§ AIM OF THE TASK:
Starting at the line that contains "Given: Click the lock icon in Password field" and stopping at the line that contains "Select the 红 channel thumbnail", restate each line of the records below exactly. Omit the pictures.

§ DATA RECORDS:
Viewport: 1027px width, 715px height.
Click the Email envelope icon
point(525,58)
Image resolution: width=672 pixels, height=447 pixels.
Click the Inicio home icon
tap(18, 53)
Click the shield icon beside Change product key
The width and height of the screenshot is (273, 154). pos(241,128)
--
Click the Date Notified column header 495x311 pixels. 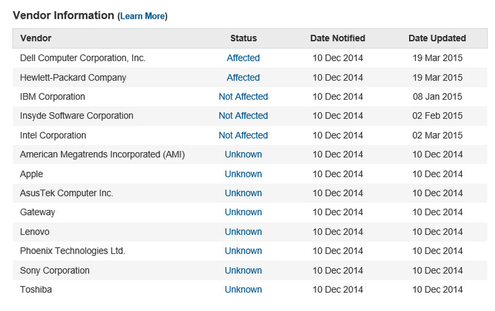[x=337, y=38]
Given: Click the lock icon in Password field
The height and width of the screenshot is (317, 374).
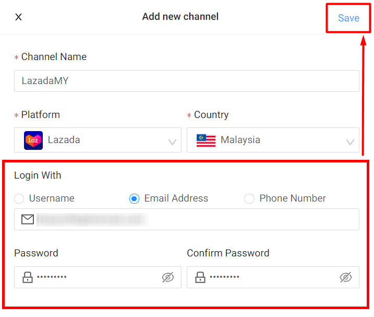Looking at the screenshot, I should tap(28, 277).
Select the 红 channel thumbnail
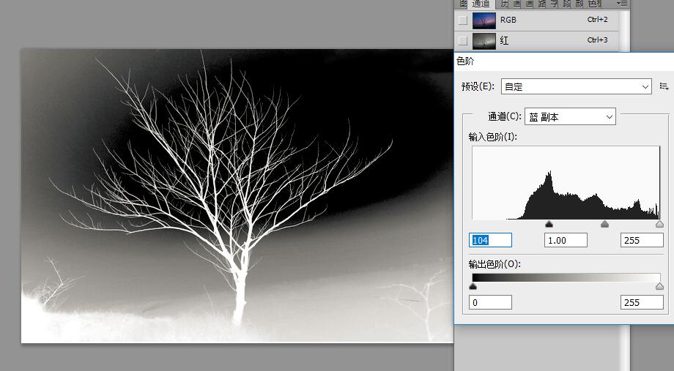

§ RESPONSE TO THIS EXERCISE:
Given: Click the lock icon in Password field
The height and width of the screenshot is (317, 374).
Looking at the screenshot, I should tap(28, 277).
Select the 红 channel thumbnail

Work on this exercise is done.